- Opening Delimiter -

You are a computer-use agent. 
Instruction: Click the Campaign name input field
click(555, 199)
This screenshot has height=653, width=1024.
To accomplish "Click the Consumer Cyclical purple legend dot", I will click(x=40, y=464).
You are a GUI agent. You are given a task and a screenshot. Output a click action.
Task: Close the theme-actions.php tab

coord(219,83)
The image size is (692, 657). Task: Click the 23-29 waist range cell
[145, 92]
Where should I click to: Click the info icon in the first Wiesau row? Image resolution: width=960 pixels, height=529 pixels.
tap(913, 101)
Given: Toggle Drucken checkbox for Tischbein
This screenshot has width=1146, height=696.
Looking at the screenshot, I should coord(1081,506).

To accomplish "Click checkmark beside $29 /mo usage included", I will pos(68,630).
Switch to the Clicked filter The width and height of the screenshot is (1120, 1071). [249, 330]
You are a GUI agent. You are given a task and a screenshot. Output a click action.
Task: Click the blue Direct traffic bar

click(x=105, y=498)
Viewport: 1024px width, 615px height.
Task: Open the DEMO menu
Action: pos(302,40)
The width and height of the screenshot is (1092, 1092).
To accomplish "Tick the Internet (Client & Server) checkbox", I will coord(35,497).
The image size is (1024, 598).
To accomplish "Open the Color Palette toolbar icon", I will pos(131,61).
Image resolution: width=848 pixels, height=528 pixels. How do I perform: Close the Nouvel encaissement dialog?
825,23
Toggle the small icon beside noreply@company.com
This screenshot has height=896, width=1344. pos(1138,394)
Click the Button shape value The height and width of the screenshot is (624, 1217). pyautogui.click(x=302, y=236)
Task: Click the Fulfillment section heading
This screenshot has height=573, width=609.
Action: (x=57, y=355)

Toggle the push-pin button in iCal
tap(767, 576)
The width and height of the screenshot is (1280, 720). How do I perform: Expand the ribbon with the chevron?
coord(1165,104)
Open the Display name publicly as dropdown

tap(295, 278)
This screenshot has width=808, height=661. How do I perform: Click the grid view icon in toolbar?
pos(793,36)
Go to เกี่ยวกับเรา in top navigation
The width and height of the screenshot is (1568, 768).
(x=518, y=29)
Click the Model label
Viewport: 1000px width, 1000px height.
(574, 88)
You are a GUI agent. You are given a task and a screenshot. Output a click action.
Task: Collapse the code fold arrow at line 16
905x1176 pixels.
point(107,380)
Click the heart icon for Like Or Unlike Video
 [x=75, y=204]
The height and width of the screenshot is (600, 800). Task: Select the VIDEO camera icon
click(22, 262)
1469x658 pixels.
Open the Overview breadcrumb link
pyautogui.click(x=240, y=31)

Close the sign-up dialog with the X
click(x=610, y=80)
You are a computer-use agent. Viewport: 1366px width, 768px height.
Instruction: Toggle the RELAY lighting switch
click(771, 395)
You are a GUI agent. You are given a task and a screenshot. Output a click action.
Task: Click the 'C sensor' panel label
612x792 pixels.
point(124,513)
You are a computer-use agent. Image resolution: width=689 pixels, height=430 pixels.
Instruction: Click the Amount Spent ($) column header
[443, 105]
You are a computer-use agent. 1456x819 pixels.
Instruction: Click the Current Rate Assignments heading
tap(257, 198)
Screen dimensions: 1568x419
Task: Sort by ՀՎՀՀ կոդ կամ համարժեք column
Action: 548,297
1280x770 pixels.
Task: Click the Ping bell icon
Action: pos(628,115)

- Closing Delimiter -

Please show every line of the records that holds the word "will".

To accomplish "Click the Consumer Cyclical purple legend dot", I will click(x=40, y=464).
To accomplish "Click checkmark beside $29 /mo usage included", I will pos(68,630).
To accomplish "Tick the Internet (Client & Server) checkbox", I will coord(35,497).
To accomplish "Open the Color Palette toolbar icon", I will pos(131,61).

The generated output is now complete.